SOURCE DOCUMENT =>
§
From the description of 3DAA, sound-scene information is likely transmitted by assigning an angle and distance to each object, indicating where the object should be placed relative to e.g. the default forward direction. This is useful for point-sources but fails to describe wide sources (like e.g. a choir or applause) or diffuse sound fields (such as ambiance). When all point-sources are extracted from the reference mix, an ambient multichannel mix remains. Similar to SAOC, the residual in 3DAA is fixed to a specific speaker setup.
Thus, both the SAOC and 3DAA approaches incorporate the transmission of individual audio objects that can be individually manipulated at the decoder side. A difference between the two approaches is that SAOC provides information on the audio objects by providing parameters characterizing the objects relative to the downmix (i.e. such that the audio objects are generated from the downmix at the decoder side) whereas 3DAA provides audio objects as full and separate audio objects (i.e. that can be generated independently from the downmix at the decoder side).
In MPEG, a new work item on 3D Audio, referred to as MPEG-H 3D Audio, is currently being initiated. Fig. 5 provides an illustration of the current high level block diagram of the intended MPEG 3D Audio system.
In addition to the traditional channel based format, object based and scene based formats are also to be supported. An important aspect of the system is that its quality should scale to transparency for increasing bitrate. This puts a burden on the use of parametric coding techniques that have been used quite heavily in the past (viz. MPEG-4 HE- AAC v2, MPEG-D MPEG Surround, MPEG-D SAOC, MPEG-D USAC).
An important feature of the standard is that the encoded bitstream should be independent of the reproduction/rendering setup. Envisioned reproduction possibilities include flexible loudspeaker setups (envisaged up to 22.2 channels), virtual surround over headphones, and closely spaced speakers. Flexible loudspeaker setups refer to any number of speakers at arbitrary physical locations.
The decoder of MPEG 3D Audio is intended to comprise a rendering module that is responsible for translating the decoded individual audio channels/objects into speaker feeds based on the physical location of the speakers, i.e. based on the specific rendering speaker configuration/ setup.
Thus, audio distribution and transmission approaches and standards are increasingly being driven towards an independence of the rendering setup. This requires the receiving/ decoding end to be able to adapt the processing and rendering to match the specific rendering setup used.
The rendering of the audio is accordingly dependent on the physical locations of the speakers of the rendering configuration. These positions may be determined or provided in various ways. For example, they may simply be provided by a direct user input, such as by the user directly providing a user input indicating the floor plan of speakers location, e.g. using a mobile app interface.
Several fully or semi-automatic methods also exist for determining speaker positions. Most methods comprise relative speaker position location algorithms. They use e.g. ultrasound or audible signals to determine the relative positions. The acoustic methods (both those using ultra- and audible sound) are typically based on the concept of acoustic Time-Of- Flight, which means that the distance between any two speakers is determined by measuring the time it takes for sound to travel from one speaker to the other. This requires a microphone (or ultrasound receiver) to be integrated into each loudspeaker.
§
EXERCISE SET =>
[1] In the audio passage, how many channels are envisaged at most for flexible loudspeaker setups?
[2] Do these statements agree with the audio passage? Answer yes or no for each, and quote the deciding words.
(a) In 3DAA, the residual is fixed to a specific speaker setup.
(b) The encoded bitstream of MPEG 3D Audio should depend on the reproduction setup.
(c) Acoustic Time-Of-Flight methods need a microphone or ultrasound receiver built into each loudspeaker.

SUPPLIED INFORMATION =>
§
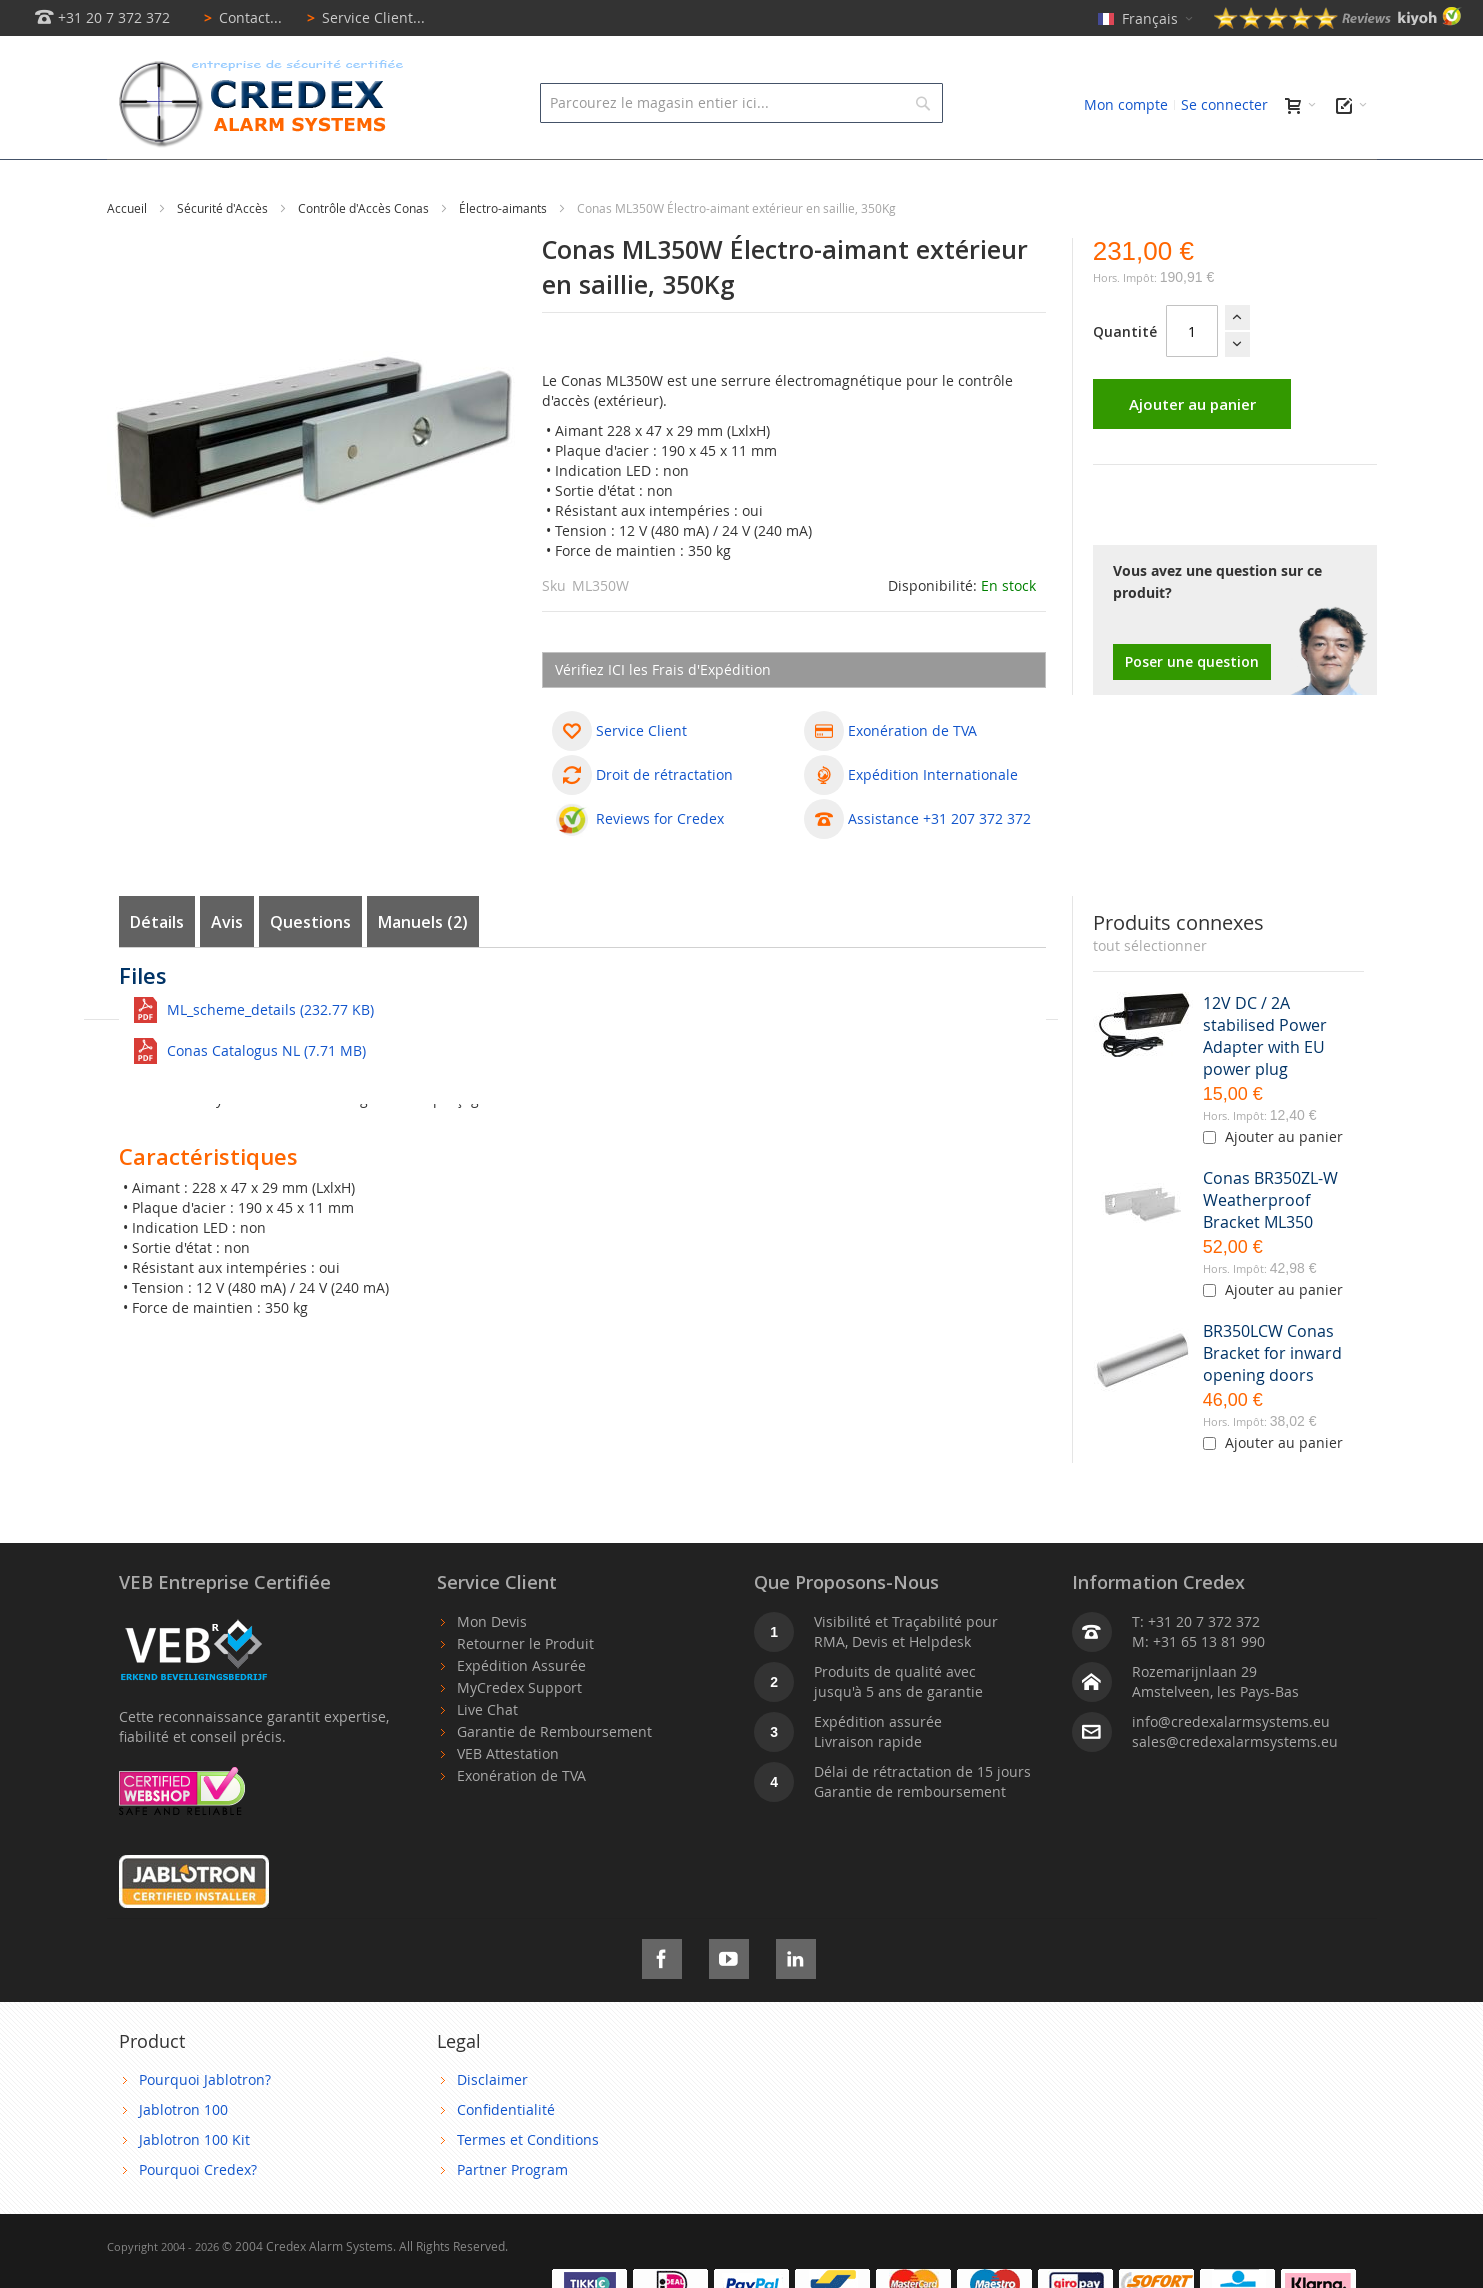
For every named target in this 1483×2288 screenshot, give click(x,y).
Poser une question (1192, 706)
§
ANSWERS BELOW =>
[1] Up to 22.2 channels.

[2]
(a) Yes: "Similar to SAOC, the residual in 3DAA is fixed to a specific speaker setup."
(b) No: "the encoded bitstream should be independent of the reproduction/rendering setup."
(c) Yes: "This requires a microphone (or ultrasound receiver) to be integrated into each loudspeaker."